══ SELECTED TEXT ══

A boil is a common example of an abscess in the skin, but abscesses can occur in almost any part of the body. Abscesses inside the body usually occur in the spaces between the internal organs.
Pus is mainly a collection of millions of dead cells from your immune system that have tried to deal with an infection. Pus also contains many germs and the dead body cells
Symptoms often depend on whereabouts in the body the abscess occurs. There is often pain in the affected area and a general feeling of illness, with fever, sweats, chills and general aches and pains.
A skin abscess may appear as an open wound or sore, or as a smooth lump under the skin. The area may be warm and tender to touch. People with white or pale skin may notice that the skin around the area is reddened.
The usual cause of an abscess is an infection with bacteria. Certain bacteria are more likely to be pus-forming as they make toxins (chemicals) which can damage the body's tissues. These include: Staphylococcus aureus and Streptococcus pyogenes.

═══

EXERCISE TASKS:
1. In the passage on abscesses, where do abscesses inside the body usually occur?
2. Pick up the passage on abscesses at the point where it ends and continue writing it.

══ DATA EXCERPTS ══

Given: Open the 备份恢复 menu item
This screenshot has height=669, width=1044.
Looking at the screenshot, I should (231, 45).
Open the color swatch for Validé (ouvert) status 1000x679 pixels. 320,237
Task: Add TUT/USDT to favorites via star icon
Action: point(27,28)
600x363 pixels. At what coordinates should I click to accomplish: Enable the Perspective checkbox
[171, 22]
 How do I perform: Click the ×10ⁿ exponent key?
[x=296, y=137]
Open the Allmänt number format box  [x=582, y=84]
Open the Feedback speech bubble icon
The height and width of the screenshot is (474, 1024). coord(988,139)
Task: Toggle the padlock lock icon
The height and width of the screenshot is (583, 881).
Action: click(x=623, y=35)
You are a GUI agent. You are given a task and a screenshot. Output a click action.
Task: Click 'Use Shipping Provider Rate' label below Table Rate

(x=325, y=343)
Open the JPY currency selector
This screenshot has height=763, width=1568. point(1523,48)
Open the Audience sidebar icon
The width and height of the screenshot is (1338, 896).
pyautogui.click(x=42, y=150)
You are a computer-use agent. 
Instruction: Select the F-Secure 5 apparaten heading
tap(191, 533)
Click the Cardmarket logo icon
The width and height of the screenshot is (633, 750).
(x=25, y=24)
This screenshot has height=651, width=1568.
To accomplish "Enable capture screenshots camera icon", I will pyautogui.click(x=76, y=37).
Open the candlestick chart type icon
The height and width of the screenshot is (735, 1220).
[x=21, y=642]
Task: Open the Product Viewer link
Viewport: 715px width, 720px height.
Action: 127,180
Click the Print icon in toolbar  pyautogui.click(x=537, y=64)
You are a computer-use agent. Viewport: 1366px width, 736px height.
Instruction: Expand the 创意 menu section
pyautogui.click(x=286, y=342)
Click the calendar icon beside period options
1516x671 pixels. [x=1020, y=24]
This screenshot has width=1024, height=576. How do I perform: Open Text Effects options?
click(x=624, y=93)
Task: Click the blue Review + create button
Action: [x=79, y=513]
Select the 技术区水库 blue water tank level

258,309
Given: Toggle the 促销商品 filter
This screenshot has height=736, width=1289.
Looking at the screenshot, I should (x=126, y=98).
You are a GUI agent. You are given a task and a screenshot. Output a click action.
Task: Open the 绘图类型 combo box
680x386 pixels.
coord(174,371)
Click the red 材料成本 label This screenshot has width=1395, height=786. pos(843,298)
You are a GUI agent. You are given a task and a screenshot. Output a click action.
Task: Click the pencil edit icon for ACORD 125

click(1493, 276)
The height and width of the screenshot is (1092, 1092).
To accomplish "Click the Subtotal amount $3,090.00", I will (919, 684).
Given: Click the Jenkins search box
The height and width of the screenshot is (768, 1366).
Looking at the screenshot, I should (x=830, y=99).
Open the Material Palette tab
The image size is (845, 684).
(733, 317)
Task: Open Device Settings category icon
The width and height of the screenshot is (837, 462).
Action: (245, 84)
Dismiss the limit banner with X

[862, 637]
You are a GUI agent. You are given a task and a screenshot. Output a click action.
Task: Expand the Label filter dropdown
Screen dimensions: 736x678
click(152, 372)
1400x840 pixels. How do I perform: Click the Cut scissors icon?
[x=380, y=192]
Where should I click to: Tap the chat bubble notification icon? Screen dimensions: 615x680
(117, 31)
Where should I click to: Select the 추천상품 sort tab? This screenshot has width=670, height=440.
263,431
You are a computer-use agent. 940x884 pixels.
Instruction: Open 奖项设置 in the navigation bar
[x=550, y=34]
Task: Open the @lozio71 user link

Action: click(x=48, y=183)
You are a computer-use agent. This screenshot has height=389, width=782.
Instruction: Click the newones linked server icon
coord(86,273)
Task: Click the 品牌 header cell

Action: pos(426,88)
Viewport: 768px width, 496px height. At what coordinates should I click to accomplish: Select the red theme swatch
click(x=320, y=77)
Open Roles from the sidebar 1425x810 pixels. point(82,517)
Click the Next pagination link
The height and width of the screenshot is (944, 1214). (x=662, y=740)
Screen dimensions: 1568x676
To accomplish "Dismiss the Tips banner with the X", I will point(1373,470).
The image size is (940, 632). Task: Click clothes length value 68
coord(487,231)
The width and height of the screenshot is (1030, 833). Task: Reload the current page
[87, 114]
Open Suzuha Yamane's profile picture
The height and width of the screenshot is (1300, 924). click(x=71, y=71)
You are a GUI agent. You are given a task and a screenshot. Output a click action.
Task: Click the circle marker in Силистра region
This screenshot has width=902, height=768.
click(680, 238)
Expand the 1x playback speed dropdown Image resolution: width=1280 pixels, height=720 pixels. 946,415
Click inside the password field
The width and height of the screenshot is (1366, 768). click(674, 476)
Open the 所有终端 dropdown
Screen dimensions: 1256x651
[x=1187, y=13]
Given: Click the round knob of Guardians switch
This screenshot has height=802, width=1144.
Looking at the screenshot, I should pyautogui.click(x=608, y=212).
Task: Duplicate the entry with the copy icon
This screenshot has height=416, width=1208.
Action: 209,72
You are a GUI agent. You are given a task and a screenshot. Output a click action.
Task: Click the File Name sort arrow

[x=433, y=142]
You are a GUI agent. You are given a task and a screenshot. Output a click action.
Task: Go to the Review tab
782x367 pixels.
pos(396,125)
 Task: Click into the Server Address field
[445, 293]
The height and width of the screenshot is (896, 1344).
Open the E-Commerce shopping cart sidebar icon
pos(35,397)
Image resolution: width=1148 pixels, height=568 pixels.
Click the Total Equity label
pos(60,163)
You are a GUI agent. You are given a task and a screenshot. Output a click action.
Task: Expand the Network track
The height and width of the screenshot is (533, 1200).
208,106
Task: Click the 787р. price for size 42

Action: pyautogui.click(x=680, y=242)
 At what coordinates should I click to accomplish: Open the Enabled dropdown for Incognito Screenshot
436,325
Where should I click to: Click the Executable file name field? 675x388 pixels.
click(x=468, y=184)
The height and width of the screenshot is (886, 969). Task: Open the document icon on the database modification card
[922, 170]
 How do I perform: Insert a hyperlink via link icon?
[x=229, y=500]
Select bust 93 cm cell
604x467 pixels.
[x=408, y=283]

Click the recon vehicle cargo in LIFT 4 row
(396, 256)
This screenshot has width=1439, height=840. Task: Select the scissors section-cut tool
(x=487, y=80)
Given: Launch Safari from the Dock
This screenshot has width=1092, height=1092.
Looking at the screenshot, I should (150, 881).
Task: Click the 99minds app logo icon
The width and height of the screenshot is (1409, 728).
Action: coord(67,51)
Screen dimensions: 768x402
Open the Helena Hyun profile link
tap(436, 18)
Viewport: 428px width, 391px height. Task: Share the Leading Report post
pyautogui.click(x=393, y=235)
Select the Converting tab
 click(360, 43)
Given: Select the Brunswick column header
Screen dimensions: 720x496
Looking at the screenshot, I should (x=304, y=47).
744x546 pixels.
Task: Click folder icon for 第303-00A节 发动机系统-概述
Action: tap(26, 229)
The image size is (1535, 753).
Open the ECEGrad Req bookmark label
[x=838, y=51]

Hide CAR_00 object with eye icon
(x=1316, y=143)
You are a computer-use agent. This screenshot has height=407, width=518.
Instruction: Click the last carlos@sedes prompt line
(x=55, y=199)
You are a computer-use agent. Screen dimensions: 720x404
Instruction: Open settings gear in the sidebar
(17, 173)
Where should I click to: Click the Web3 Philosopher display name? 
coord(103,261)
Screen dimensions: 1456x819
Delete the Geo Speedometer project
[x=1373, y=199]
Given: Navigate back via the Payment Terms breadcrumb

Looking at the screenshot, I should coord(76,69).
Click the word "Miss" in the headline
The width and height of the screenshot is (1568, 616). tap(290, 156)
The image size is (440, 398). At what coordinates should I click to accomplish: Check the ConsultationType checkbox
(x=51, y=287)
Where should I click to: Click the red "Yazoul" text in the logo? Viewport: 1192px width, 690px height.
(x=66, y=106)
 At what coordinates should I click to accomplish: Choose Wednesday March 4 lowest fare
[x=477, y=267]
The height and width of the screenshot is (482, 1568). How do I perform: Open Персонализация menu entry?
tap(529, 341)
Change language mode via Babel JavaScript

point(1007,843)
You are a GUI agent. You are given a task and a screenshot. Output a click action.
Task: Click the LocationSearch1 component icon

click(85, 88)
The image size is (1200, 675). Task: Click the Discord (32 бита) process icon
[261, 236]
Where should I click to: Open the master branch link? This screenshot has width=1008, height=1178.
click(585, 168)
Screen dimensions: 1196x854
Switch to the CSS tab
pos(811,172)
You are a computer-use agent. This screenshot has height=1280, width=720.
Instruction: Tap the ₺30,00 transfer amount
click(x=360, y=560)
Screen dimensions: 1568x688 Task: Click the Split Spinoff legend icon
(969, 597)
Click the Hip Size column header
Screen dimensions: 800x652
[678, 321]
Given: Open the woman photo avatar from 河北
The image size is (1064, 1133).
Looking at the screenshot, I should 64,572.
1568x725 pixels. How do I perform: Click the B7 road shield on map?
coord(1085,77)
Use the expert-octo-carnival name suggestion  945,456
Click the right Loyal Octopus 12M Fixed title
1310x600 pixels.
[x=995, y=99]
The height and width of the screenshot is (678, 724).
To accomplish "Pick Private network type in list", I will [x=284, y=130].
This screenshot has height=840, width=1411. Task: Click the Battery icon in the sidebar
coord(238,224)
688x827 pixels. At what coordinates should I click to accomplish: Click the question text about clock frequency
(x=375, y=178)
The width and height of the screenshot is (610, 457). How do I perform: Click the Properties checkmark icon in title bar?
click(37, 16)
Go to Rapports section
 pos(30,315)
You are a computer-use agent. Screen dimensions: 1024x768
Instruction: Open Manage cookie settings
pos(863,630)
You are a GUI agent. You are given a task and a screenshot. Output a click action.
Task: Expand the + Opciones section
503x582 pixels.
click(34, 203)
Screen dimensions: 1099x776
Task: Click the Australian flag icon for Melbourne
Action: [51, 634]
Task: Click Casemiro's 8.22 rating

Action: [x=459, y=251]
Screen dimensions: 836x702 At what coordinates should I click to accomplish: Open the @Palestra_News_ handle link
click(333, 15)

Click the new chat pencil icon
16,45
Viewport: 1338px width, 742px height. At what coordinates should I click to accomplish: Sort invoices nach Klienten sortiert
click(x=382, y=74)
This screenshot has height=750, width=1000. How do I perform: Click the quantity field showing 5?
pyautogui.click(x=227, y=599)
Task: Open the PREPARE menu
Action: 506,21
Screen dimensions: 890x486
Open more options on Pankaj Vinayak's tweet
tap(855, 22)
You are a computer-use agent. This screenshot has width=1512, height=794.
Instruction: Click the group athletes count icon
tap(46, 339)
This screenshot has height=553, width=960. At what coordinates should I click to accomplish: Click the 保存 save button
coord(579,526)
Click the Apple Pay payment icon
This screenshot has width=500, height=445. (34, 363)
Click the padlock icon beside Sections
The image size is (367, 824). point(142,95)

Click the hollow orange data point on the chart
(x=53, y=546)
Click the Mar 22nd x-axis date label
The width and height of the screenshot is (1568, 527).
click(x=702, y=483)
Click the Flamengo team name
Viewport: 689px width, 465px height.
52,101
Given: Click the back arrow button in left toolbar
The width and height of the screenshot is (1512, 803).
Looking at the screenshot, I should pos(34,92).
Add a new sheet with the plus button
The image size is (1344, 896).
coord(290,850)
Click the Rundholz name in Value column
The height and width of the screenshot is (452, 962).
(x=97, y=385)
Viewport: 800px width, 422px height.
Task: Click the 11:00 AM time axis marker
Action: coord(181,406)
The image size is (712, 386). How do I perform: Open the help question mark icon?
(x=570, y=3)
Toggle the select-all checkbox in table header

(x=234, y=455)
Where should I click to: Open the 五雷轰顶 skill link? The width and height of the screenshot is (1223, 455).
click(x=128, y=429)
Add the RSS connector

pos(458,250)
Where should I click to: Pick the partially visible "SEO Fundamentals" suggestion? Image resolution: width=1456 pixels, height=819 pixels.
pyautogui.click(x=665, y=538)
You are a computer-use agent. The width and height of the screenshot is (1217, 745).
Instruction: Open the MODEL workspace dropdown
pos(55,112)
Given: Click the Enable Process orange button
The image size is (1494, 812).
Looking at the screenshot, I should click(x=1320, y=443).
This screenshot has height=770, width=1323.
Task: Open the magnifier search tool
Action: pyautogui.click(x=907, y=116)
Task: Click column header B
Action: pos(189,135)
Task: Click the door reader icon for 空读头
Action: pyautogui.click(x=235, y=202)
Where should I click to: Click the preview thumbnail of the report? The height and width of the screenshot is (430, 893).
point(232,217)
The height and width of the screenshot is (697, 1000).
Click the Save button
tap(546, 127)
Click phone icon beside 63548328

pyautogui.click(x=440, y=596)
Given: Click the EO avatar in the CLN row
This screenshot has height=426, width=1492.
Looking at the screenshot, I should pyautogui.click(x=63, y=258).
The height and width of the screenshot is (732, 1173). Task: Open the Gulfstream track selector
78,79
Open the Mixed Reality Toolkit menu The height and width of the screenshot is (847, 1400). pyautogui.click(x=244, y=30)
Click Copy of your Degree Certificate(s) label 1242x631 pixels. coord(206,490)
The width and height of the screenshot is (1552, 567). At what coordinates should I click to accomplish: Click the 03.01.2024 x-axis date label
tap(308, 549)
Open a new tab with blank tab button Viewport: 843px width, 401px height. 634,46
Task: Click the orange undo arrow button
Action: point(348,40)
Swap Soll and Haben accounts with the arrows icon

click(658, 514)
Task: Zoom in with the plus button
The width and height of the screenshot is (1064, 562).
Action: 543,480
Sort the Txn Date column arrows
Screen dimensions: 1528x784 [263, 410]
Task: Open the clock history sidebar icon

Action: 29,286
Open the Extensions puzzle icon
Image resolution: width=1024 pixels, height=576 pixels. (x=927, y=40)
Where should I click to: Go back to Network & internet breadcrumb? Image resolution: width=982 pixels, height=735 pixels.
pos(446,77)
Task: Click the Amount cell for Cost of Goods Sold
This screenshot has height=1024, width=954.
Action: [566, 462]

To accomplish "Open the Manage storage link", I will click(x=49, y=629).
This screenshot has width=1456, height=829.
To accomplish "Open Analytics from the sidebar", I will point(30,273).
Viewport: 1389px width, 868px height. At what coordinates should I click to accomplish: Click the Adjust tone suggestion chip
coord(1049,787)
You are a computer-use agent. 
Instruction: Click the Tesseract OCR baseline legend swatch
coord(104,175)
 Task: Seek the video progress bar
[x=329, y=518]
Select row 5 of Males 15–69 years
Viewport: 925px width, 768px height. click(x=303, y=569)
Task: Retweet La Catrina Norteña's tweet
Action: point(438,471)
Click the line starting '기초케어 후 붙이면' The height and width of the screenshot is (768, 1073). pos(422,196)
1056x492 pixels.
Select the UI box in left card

═══

ANSWERS FOR THE EXERCISE:
1. They usually occur in the spaces between the internal organs.

2.
Abscesses occur for several reasons. For example, skin abscesses may occur when the oil (sebaceous) glands or sweat glands become blocked, the hair follicles become inflamed (this is called a perifollicular abscess), or from minor wounds to the skin.
Germs get under the skin or into these glands, and are fought off by the body's defences.
People with weakened immune systems are more likely to develop abscesses. These include people with AIDS, cancer, or diabetes, people who are having treatment such as chemotherapy or chronic steroid therapy, and those who have had serious trauma such as extensive burns.
Skin abscesses can often be diagnosed by a physical examination of the area. Your doctor will probably ask you for your medical history to help him or her find the cause of the problem. They may also ask you how long the abscess has been there, if you have been injured in that area, whether you have had any fever or illness and if you are taking any medications.
An abscess on an internal organ may be diagnosed by X-ray or scanning. Sometimes an operation is needed to detect it.
See your doctor if you have an abscess, because it may need to be drained of pus to stop the infection spreading. This is particularly important if you have another condition such as diabetes, cancer or AIDS, or if your temperature goes over 38.3ºC (101 F).
You may need a small operation to open the abscess and let the pus drain out.
Sometimes an abscess forms its own drainage track to the surface. This is called a sinus and tends to be permanent unless both the abscess and the track are removed surgically.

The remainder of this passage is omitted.